**Reading text**
┏━━

The size of the offer is unknown, but is likely to be above Monsanto’s current market value of $42bn (£29bn).
St. Louis, Missouri-based Monsanto issued a statement last night, saying it had "received an unsolicited, non-binding proposal from Bayer AG for a potential acquisition of Monsanto, subject to due diligence, regulatory approvals and other conditions."
The statement added that Monsanto’s board was reviewing the proposal, that there was "no assurance that any transaction will be entered into or consummated", and that it had no further comment to make.
Bayer, based in Leverkusen, north west Germany, followed this with its own statement this morning: "Bayer executives recently met with executives of Monsanto to privately discuss a negotiated acquisition of Monsanto Company.
"The proposed combination would reinforce Bayer as a global innovation-driven Life Science company with leadership positions in its core segments, and would create a leading integrated agriculture business."

┗━━

**Source data**
┏━━

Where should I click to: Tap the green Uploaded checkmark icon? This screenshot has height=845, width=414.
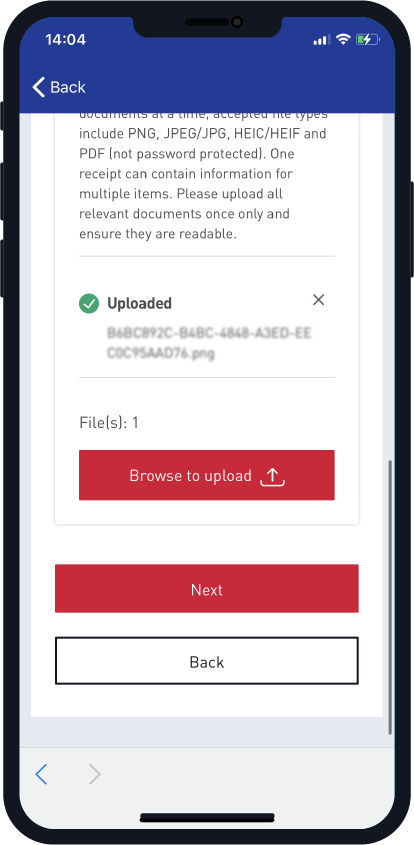[x=89, y=303]
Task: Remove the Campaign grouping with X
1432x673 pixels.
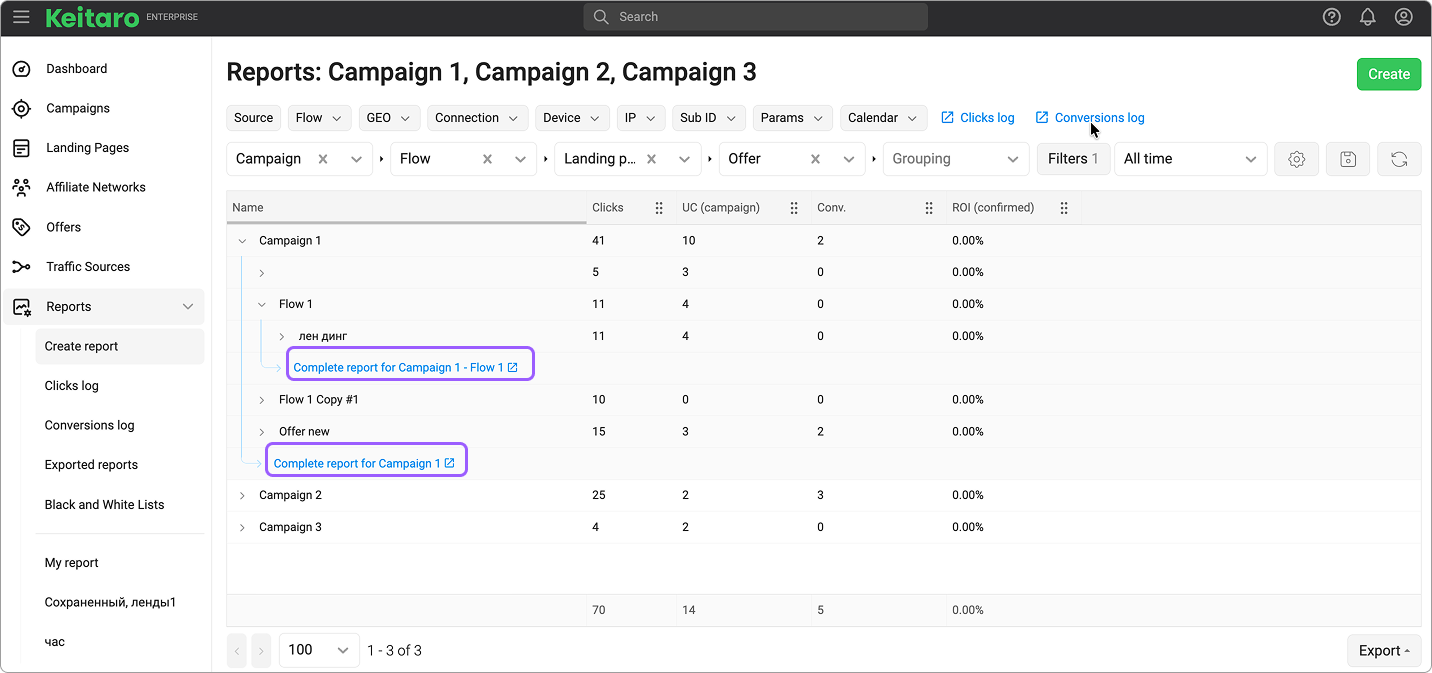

┗━━

**Questions to answer**
**A)** From the Bayer-Monsanto text above, return the passage that begins at the words "The size of" and stops after the words "comment to make.", copied exactly.
**B)** Decide whether each statement below agrees with the Bayer-Monsanto text above. Answer yes or no for each and quote the words of the text that decide it.
(i) Monsanto's statement described Bayer's proposal as binding.
(ii) Bayer is based in Leverkusen.
(iii) The text gives Monsanto's current market value as $42bn.

**Exercise responses**
**A)**
The size of the offer is unknown, but is likely to be above Monsanto’s current market value of $42bn (£29bn).
St. Louis, Missouri-based Monsanto issued a statement last night, saying it had "received an unsolicited, non-binding proposal from Bayer AG for a potential acquisition of Monsanto, subject to due diligence, regulatory approvals and other conditions."
The statement added that Monsanto’s board was reviewing the proposal, that there was "no assurance that any transaction will be entered into or consummated", and that it had no further comment to make.

**B)**
(i) No: "received an unsolicited, non-binding proposal from Bayer AG"
(ii) Yes: "Bayer, based in Leverkusen, north west Germany"
(iii) Yes: "Monsanto’s current market value of $42bn (£29bn)"